Figure 8 shows the qualitative results of the ablation experiments. The impact of mask optimization was mainly compared in the first and second scenes. Notably, scenes processed with mask optimization effectively preserved details such as bushes and real flowers, while scenes lacking mask optimization showcased texture artifacts. This highlights the efficacy of the mask optimization module in retaining real information. The results of the training strategy based on dynamic weighting were compared in the third scene. It can be seen that the proposed complete method preserved good structures, such as table edges, while also generating appropriate textures. However, when the adversarial loss was removed, the texture details of the scene became blurry. Similarly, removing the MSE color loss severely weakened the structure, emphasizing the design intent of this paper where the color loss guides the structure and the adversarial loss guides the texture. Additionally, experiments employing static loss weights failed to produce satisfactory inpainted results in the third scene. The proposed method exhibited enhanced performance across different scene settings. The metrics and visualization of the ablation experiments affirm the pivotal role each part of the method in this paper plays in improving the experimental results.

4.4. Limitations

The proposed method also features some limitations. Since the method uses a 2D inpainting model as priors, the results for NeRF depend heavily on the same priors. The LaMa used in this paper occasionally disregards structural aspects and performs texture inpainting, resulting in, for example, a gradual texture artifact in the public seat in Figure 9. Thus, our model might also result in such errors.

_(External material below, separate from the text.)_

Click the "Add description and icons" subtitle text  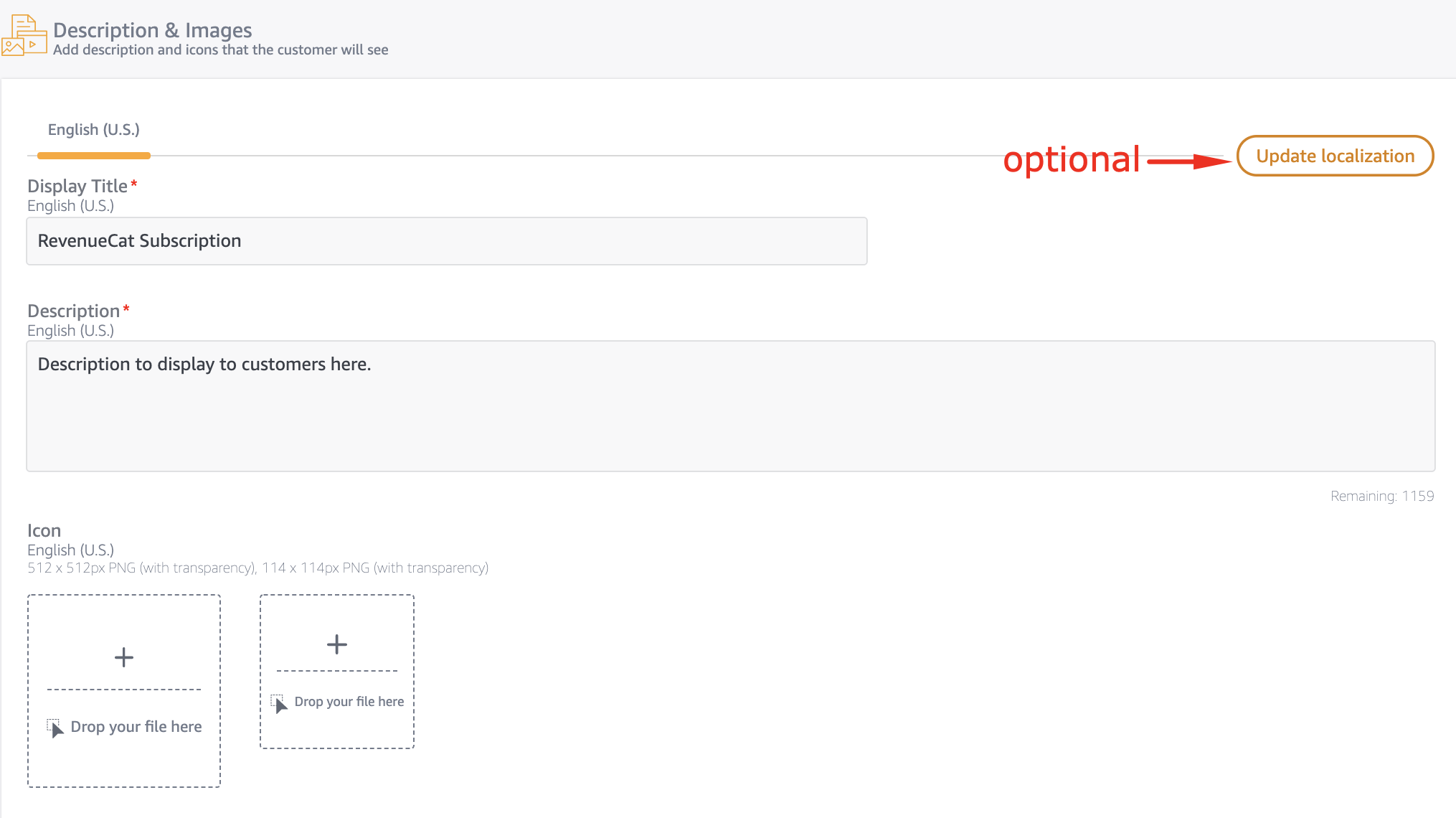click(x=221, y=50)
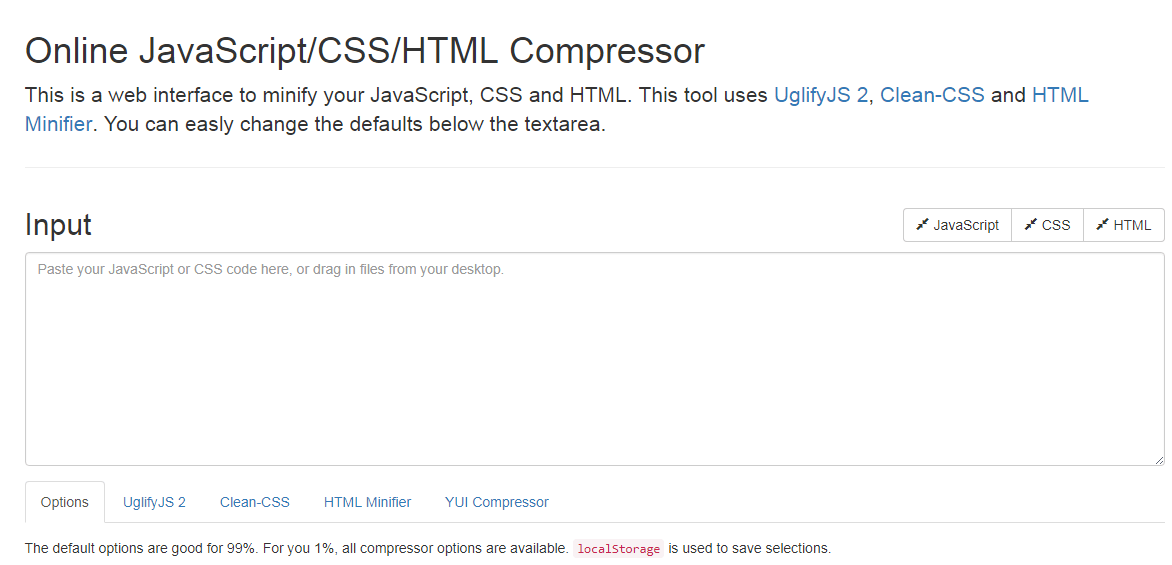Click the compress icon on JavaScript button
Viewport: 1172px width, 565px height.
click(x=922, y=224)
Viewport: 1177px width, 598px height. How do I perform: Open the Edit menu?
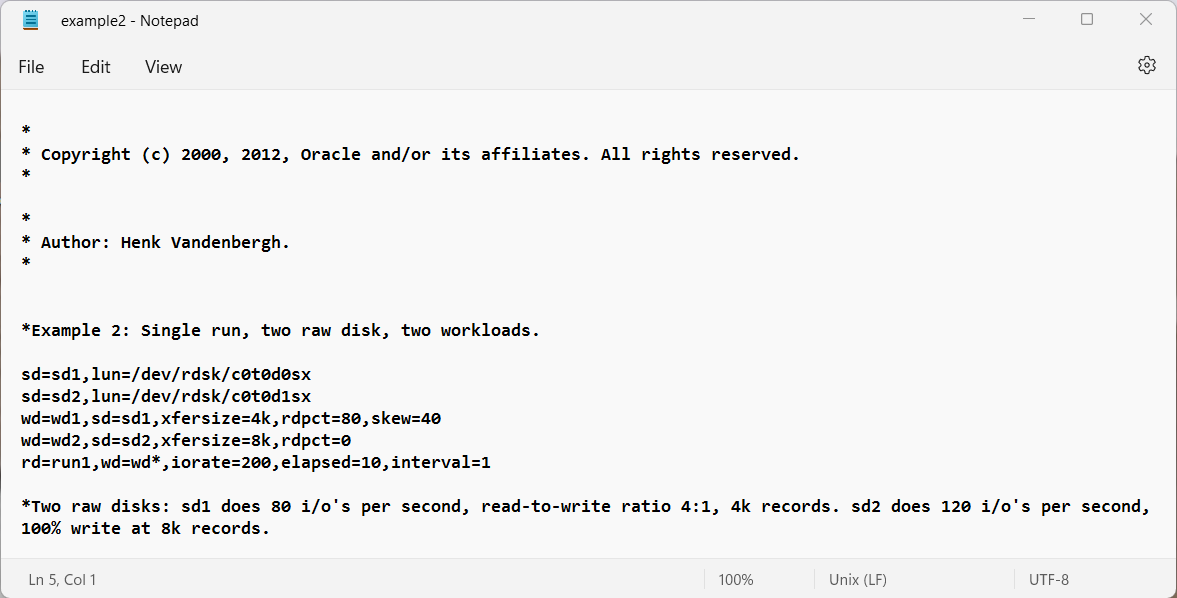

In addition, owing to the absence of lighting modeling, the method in this paper has flaws in handling shadows, and in some cases, remnants of shadows persist in the scene after object removal. Some recent works are very inspiring, such as the 3D Gaussian-based method that can perform relighting and have high expressive power [56]. Decoupling illumination has a positive effect on shadow removal. We hope to address these issues in future work.

5. Conclusions

In this paper, we propose a NeRF inpainting architecture that can effectively remove target objects from scenes and obtain reasonable results. The method in this paper orchestrates a two-stage process to realize inpainting. In the initial training stage, a mask branch and an uncertainty branch are integrated into the base NeRF for background rendering and mask optimization, fully exposing the background details of the training view. In the inpainting training stage, the uncertainty branch serves as a 3D consistency measurement for the inpainted view, from which dynamic weights are computed to balance the color loss and the adversarial loss. On this basis, the results are well inpainted at both the structure and texture levels. Quantitative and qualitative experiments were conducted to demonstrate the superiority of the proposed method over previous methods. It outperforms all 3D baselines in terms of perceptual metrics, and also has an advantage in structural metrics. In addition, it was experimentally demonstrated that the added components all notably enhance the overall model performance. Nevertheless, the work in this paper still has some limitations in terms of the dependency on the 2D model and the removal of shaded areas, which will be overcome via further exploration in subsequent work.